Required work: From the records below, copy every line that contains the word "field".

Stored data entries:
··········

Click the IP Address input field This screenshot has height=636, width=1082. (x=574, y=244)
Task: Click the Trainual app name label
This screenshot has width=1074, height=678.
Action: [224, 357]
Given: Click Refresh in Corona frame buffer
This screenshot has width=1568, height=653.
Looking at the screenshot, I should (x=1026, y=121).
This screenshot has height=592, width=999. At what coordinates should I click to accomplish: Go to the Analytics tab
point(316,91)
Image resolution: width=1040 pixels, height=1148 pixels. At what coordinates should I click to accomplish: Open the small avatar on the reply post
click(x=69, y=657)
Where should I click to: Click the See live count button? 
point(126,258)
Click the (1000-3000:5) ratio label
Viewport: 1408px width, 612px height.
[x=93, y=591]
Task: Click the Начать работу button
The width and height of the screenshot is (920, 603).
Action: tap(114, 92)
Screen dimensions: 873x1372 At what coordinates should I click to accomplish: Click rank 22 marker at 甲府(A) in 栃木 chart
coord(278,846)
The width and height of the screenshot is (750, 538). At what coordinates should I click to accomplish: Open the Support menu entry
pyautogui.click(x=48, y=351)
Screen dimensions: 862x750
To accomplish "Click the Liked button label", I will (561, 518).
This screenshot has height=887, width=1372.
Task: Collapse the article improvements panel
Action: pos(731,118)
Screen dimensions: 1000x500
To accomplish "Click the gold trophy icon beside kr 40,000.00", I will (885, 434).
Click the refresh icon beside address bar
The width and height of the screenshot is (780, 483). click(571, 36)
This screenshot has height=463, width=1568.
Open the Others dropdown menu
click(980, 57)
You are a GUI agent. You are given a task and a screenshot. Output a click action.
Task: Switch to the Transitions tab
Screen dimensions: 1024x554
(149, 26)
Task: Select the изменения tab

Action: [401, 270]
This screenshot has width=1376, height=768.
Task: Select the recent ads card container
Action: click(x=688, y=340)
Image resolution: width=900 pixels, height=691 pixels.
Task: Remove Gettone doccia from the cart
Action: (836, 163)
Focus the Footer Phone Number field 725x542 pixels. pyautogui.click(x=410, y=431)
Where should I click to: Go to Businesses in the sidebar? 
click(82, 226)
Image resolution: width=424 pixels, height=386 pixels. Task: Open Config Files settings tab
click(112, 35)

··········

Solution to this problem:
Click the IP Address input field This screenshot has height=636, width=1082. (x=574, y=244)
Focus the Footer Phone Number field 725x542 pixels. pyautogui.click(x=410, y=431)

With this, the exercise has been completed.